The last time I purchased a laptop was from Emperor Linux in Atlanta, GA.

http://www.emperorlinux.com/

I purchased a Lenovo W500 from them a few years ago with my favorite flavor of Linux already installed. They have very good support and the owners are very helpful. They also have a very large selection of models and you can choose your own hardware configuration.

I have long since installed more recent versions of Linux, including Fedora 20. The best thing about purchasing from them is that they have tested and configured each computer before they ship them.

It is a few hundred $$ more expensive than purchasing from a local big box store. I imagine I would have spent many hours researching and testing before I purchased, and then some additional time getting Linux installed and running on anything I purchased. As a business owner of a Linux consulting and training company, I consider my time worth at least $100 per hour which is my basic hourly charge when consulting. So figure that purchasing from Emperor saved me way more than the additional cost I paid to them.

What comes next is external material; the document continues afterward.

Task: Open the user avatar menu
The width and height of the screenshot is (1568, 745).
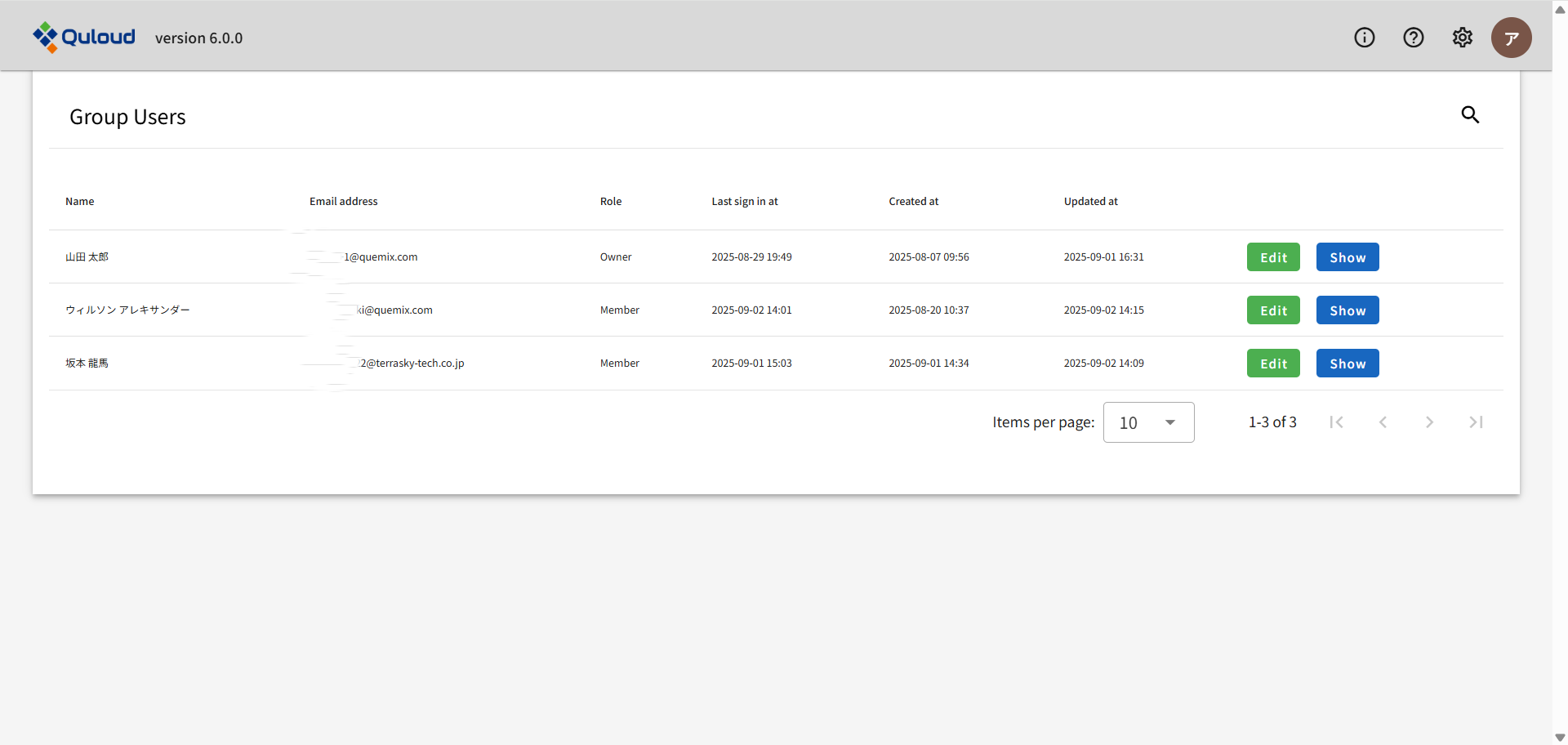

Plus I did not have to pay the M$ tax.

I have also helped customers with recent Acers that seem to work well with Linux.

I hope this helps.


On 10/02/2014 12:57 AM, Frank Cox wrote:
Today I found myself in need of a laptop to run Centos on.  And that simple statement led to an all-day odyssey.

My original plan was to purchase a laptop and install Centos 6 on it.  I went to Staples and tried booting it on every model of laptop that they had in the store.  They all come with Windows 8 installed, and for the edification of anyone who doesn't know this (I didn't until today) you have to conduct a real song and dance to get to the bios settings on one of those things:

boot windows
move mouse pointer to the top right corner of the screen
move down to setting menu (gear) that shows up
click on power off icon
Hold shift key and left-click on "restart"
it goes to the troubleshooting screen
click on advanced troubleshooting
click on "change uefi settings"
now we get to the bios
set secure boot off
set legacy boot priority

And then you can boot from a USB flash drive.  *whew*  (It's easy to put it back afterward, just go into the bios and tell it set to defaults, save and exit.)

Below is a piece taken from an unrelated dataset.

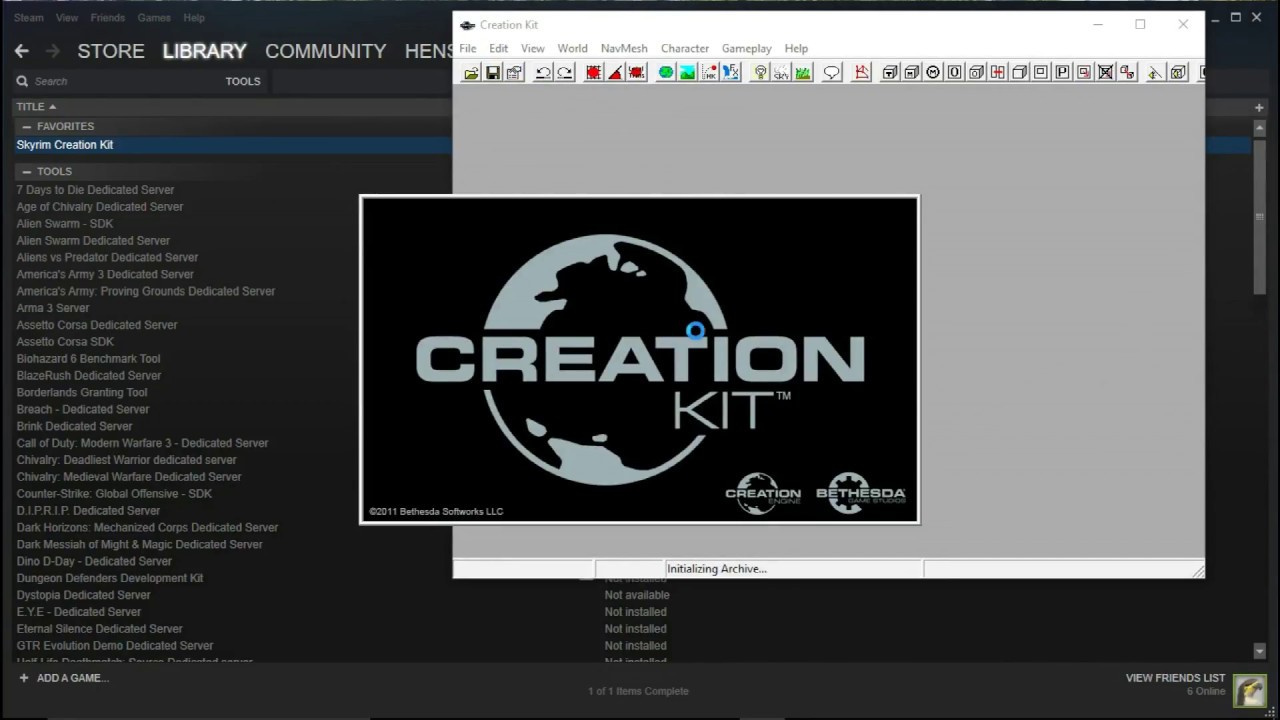Toggle the sky rendering icon
Screen dimensions: 1280x720
click(x=781, y=71)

Anyway, I tried booting a Centos 6 Live CD image on a usb flash drive on every single model of laptop they had in stock and no joy on any of them -- they either hung altogether, started booting and hung at some point along the way, started a continuous cycle of start booting, reset, start booting again, or kernel panicked.  Every last one.

I then tried a Centos 7 Live CD image on another usb flash drive and then the third machine that I tried it on (Lenovo Ideapad S400 Touch) worked.  So I bought that one and have now wiped Windows off of its hard drive and installed Centos 7 so it now looks and acts like a real computer.

I never would have thought that it would take all bloody day to purchase one laptop.  (And I'm going to be having nightmares about that Windows Boot Manager thing.)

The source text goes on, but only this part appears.